SUPPLIED PASSAGE |
☆ ☆ ☆ ☆
I am using GCC 4.1.2 (restriction at work, i can't upgrade the version...) and I have the Boost libraries, and in the past I made my own Atomic< T > variable type that follows pretty closely to the upcomming specification (its not perfect, but it is thread-safe and does what i need).

When I thought about it, I figured using these atomics should really take care of the problem. some rough psuedo-code as to what i was thinking:

template< typename T , unsigned int Size>
class RingBuffer {
private:
Atomic<unsigned int> readIndex;
Atomic<unsigned int> writeIndex;
enum Capacity { size = Size };
T* buf;

unsigned int getNextIndex(unsigned int i)
{
 return (i + 1 ) % size;
}

public:
RingBuffer() { //create array of size, set readIndex = writeIndex = 0 }
~RingBuffer() { //delete data }
void produce(const T& t)
☆ ☆ ☆ ☆
SUPPLIED DATA |
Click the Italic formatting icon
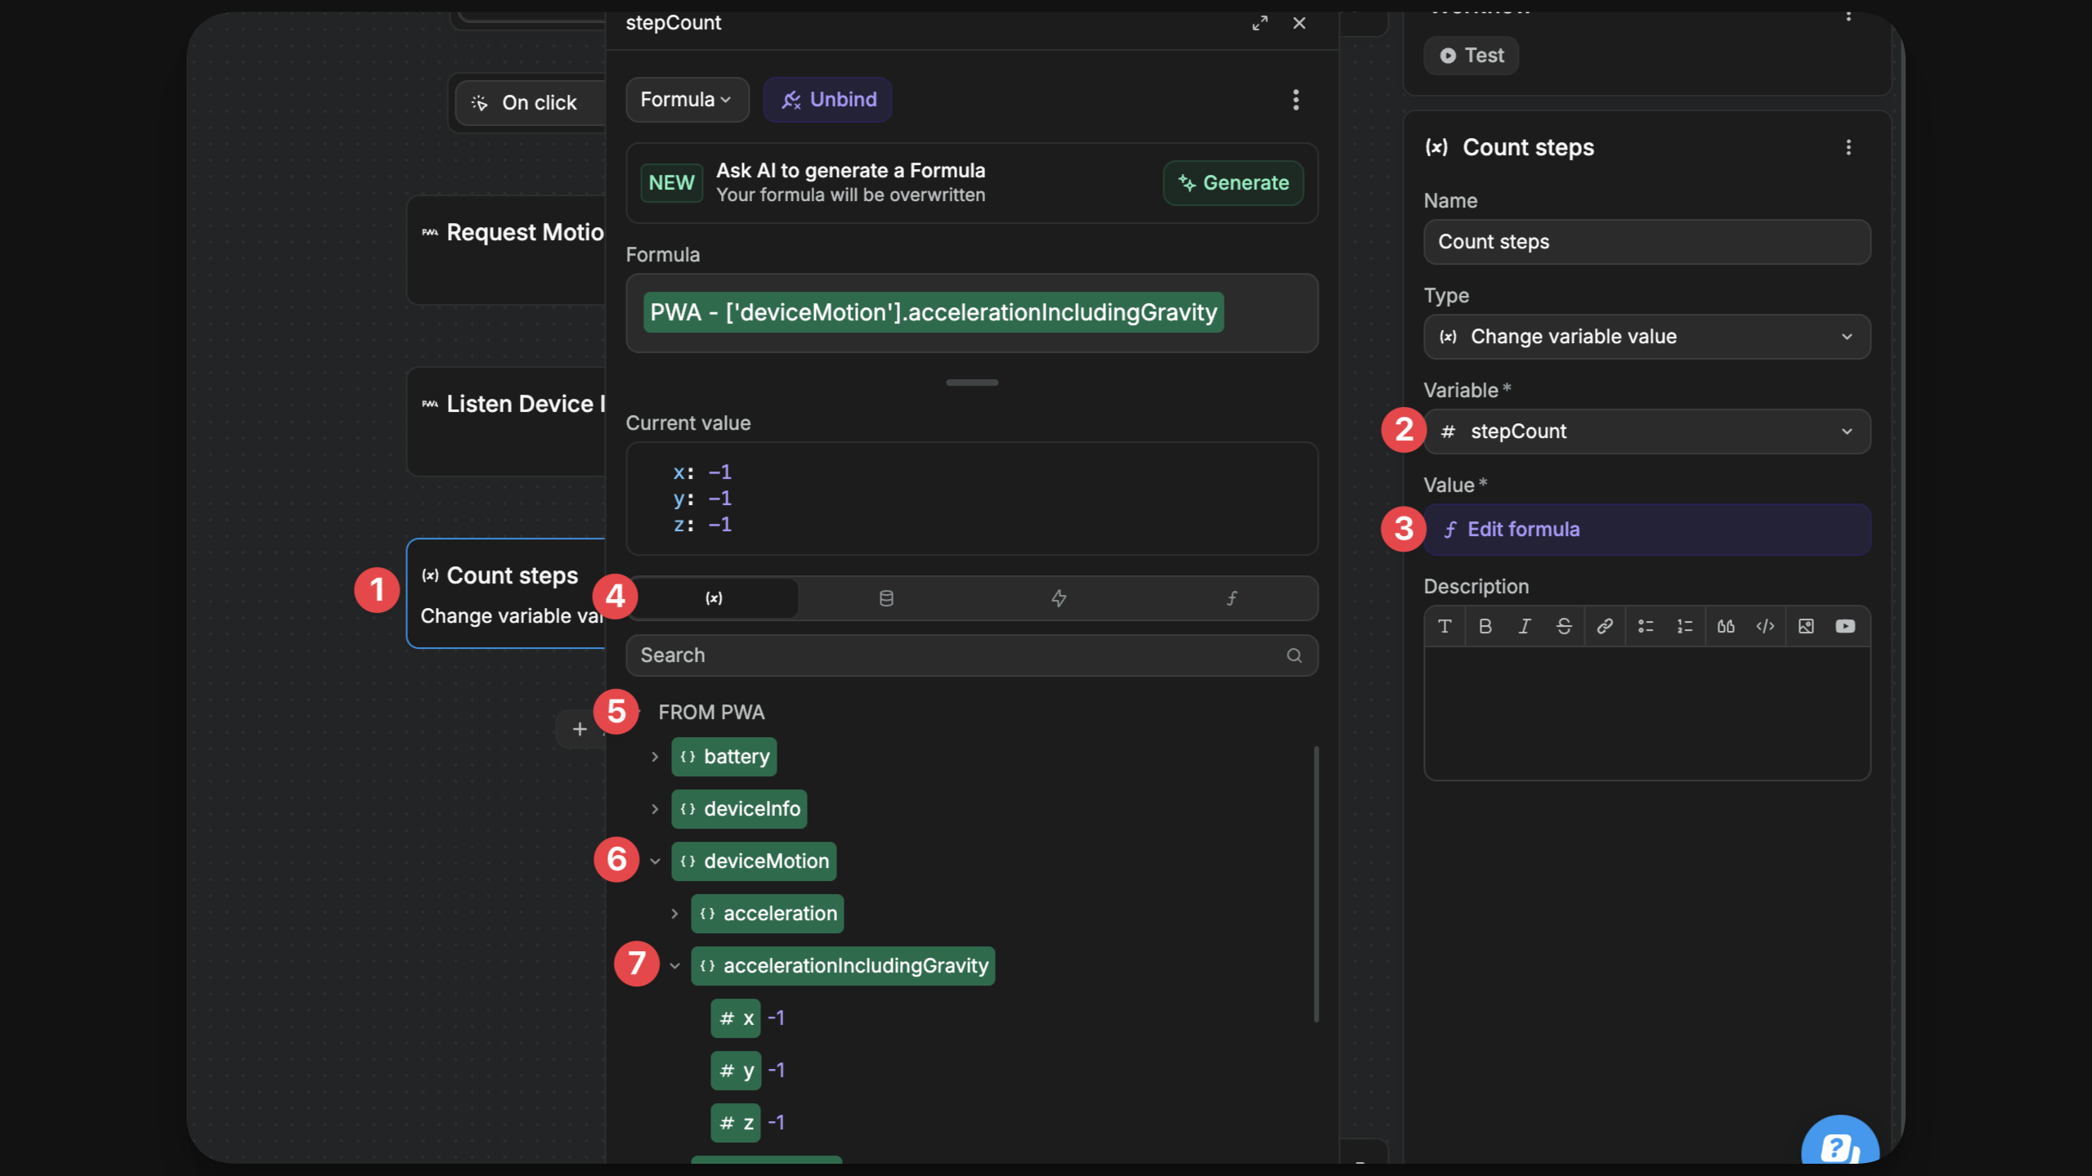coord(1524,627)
☆ ☆ ☆ ☆
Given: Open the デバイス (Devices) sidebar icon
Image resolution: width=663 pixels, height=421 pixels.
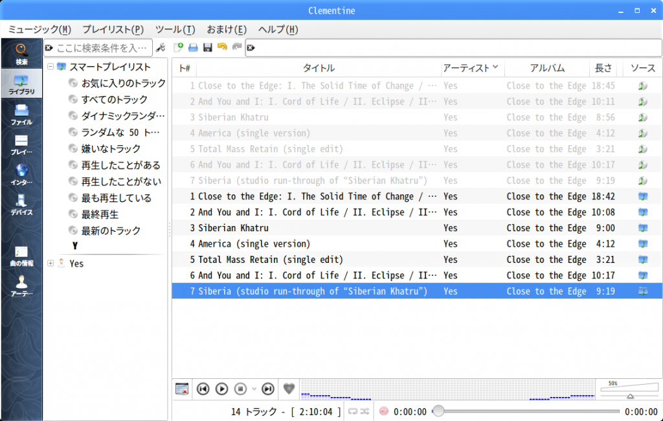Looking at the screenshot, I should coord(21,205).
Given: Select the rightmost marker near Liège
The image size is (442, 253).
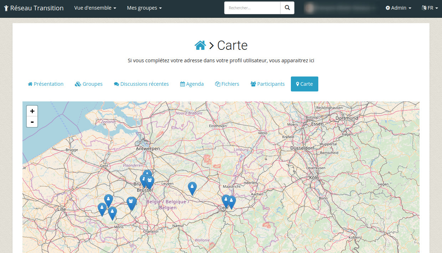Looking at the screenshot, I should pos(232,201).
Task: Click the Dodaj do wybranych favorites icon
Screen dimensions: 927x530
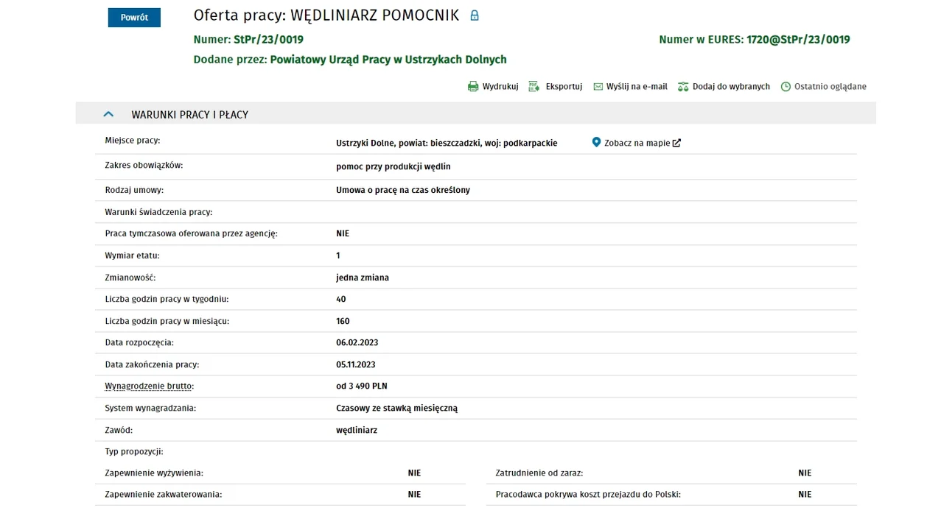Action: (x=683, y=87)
☆ ☆ ☆ ☆
DIRECTIVE | In the forum post about a ring buffer, which version of GCC is in use at work and cannot be upgraded?

RESULT FOR THIS EXERCISE | GCC 4.1.2